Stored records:
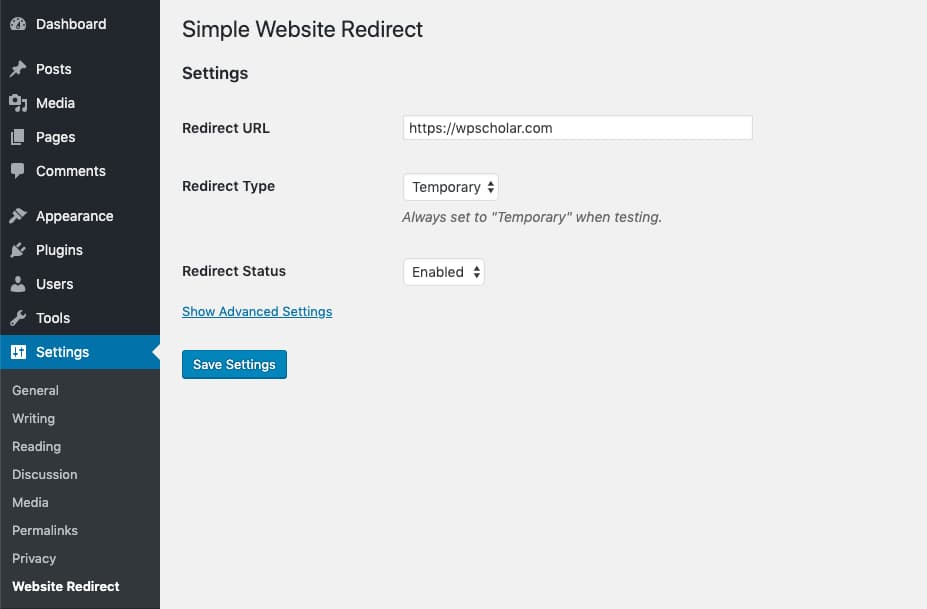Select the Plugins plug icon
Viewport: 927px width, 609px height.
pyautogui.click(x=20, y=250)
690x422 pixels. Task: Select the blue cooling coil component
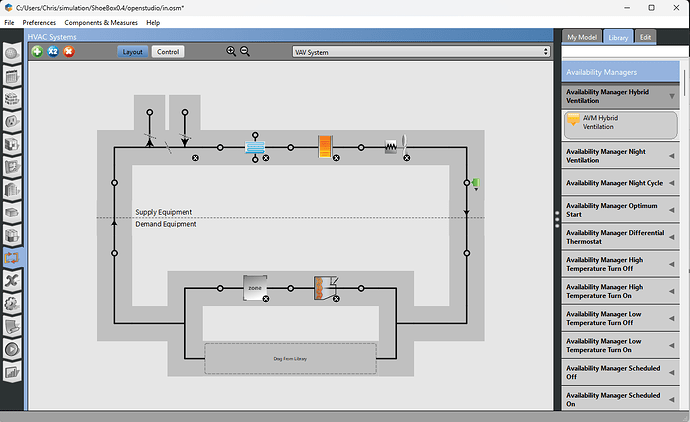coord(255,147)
* * *
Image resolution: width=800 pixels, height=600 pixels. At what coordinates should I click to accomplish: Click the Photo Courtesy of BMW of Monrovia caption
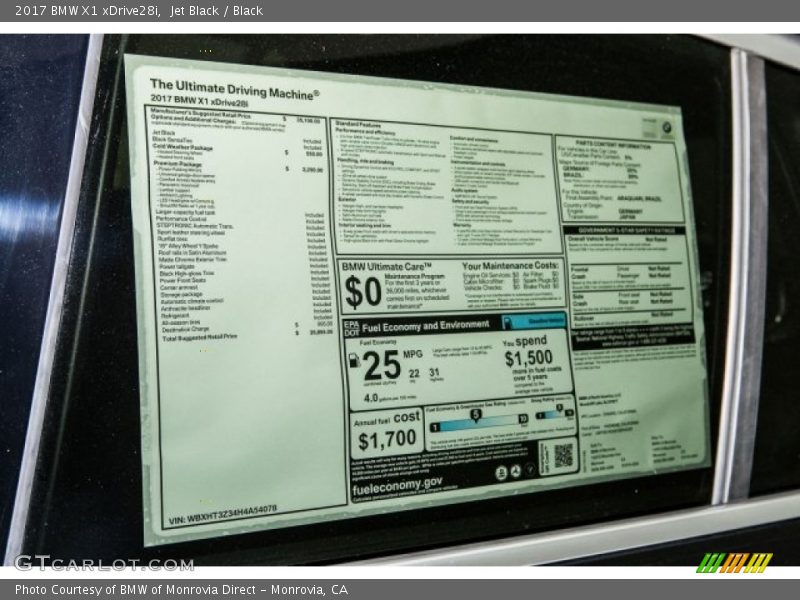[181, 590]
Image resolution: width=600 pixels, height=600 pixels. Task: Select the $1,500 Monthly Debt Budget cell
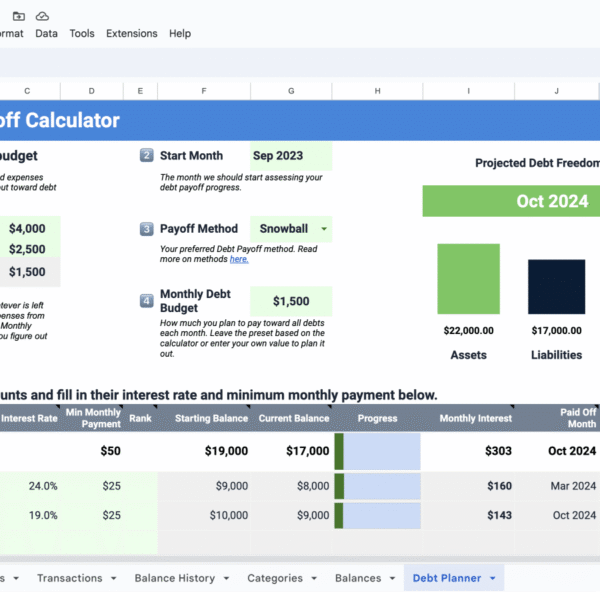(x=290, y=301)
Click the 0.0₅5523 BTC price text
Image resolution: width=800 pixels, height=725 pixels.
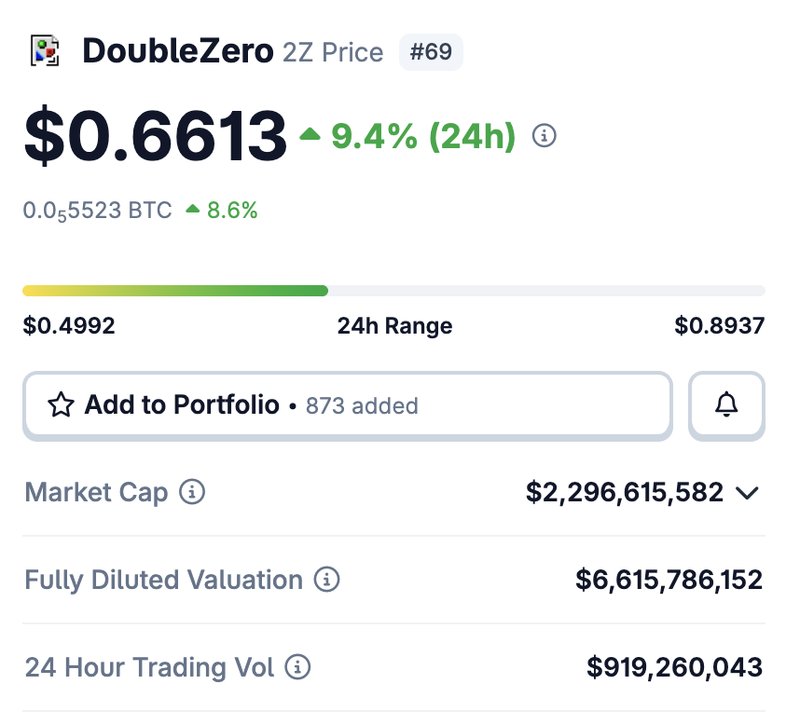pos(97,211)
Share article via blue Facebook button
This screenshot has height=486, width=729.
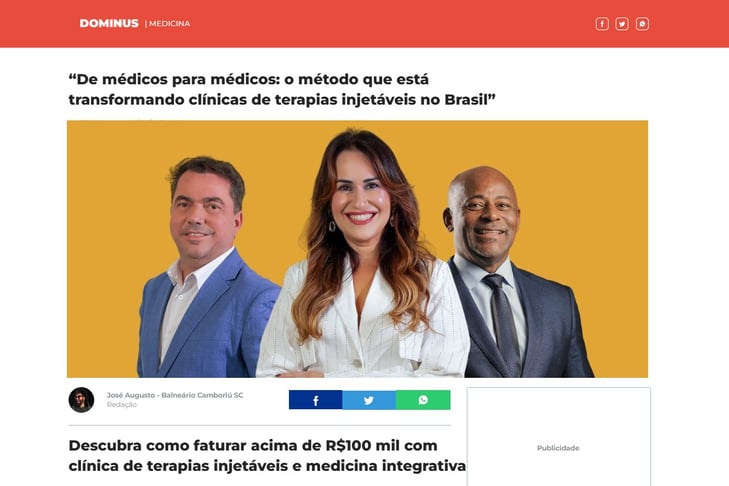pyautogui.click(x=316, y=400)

About this task => Reproduce exactly the lines of the data above that run from the line with "Image resolution: width=600" down to the line with "Share article via blue Facebook button", both ends included. Pictures do not belong in the copy.

Response to the task =>
Image resolution: width=600 pixels, height=600 pixels. Task: Select the $1,500 Monthly Debt Budget cell
(x=290, y=301)
Click the 0.0₅5523 BTC price text
Image resolution: width=800 pixels, height=725 pixels.
pos(97,211)
Share article via blue Facebook button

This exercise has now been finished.